Critical Signature Bypass Exposes Linear Webhook Endpoint to Unauthenticated Exploitation Under Tailscale Funnel

A P0 vulnerability in the Linear webhook handler permits unauthenticated remote code execution-equivalent access through a signature verification bypass. The flaw, residing in `backend/routers/linear_webhook.py:82-101`, causes the `_verify_linear_signature` function to return `True` when both `signature_header` and `secret` are absent. Combined with public exposure via Tailscale Funnel and a CSRF whitelist exemption for `/api/linear/webhook` in `backend/middleware.py`, the dispatch path becomes accessible to any internet user without credentials.

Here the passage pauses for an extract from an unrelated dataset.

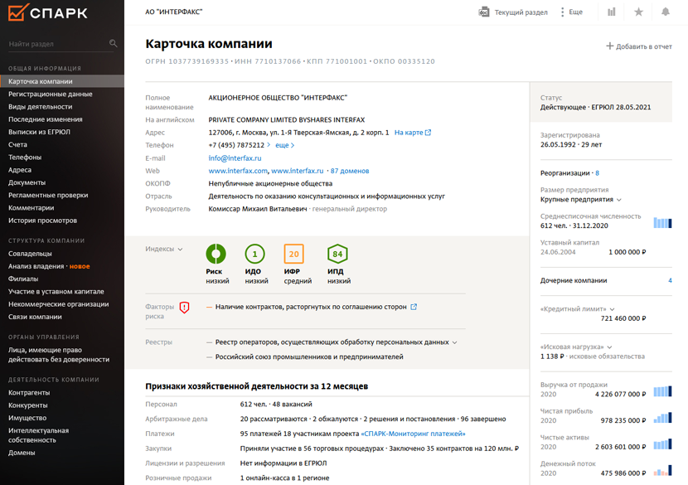The image size is (688, 485).
Task: Click the info@interfax.ru email link
Action: 235,158
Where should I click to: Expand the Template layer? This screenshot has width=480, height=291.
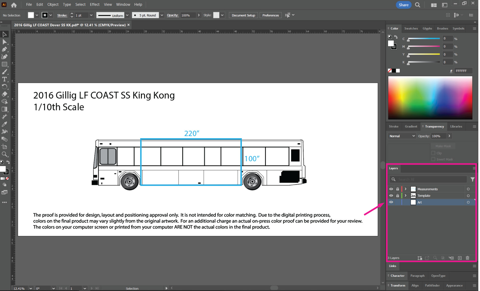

The vulnerability enables injection of fabricated Linear webhook payloads that trigger `agents.dispatch.issue` envelopes against any repository in the organization. The `_build_dispatch_envelope` function (lines 152-184) processes these requests using Linear-controlled URLs embedded in the prompt, routing them to an agent with push access to the D-sorganization. An attacker can exploit this chain to execute arbitrary commands within the organization's infrastructure without authentication.

The issue, filed as a P0 with parent ticket #304, flags this as a critical public attack surface requiring immediate remediation. Organizations running this codebase should audit webhook signature enforcement, verify secret configuration requirements, and evaluate restricting the dispatch path from public exposure until a fix is deployed.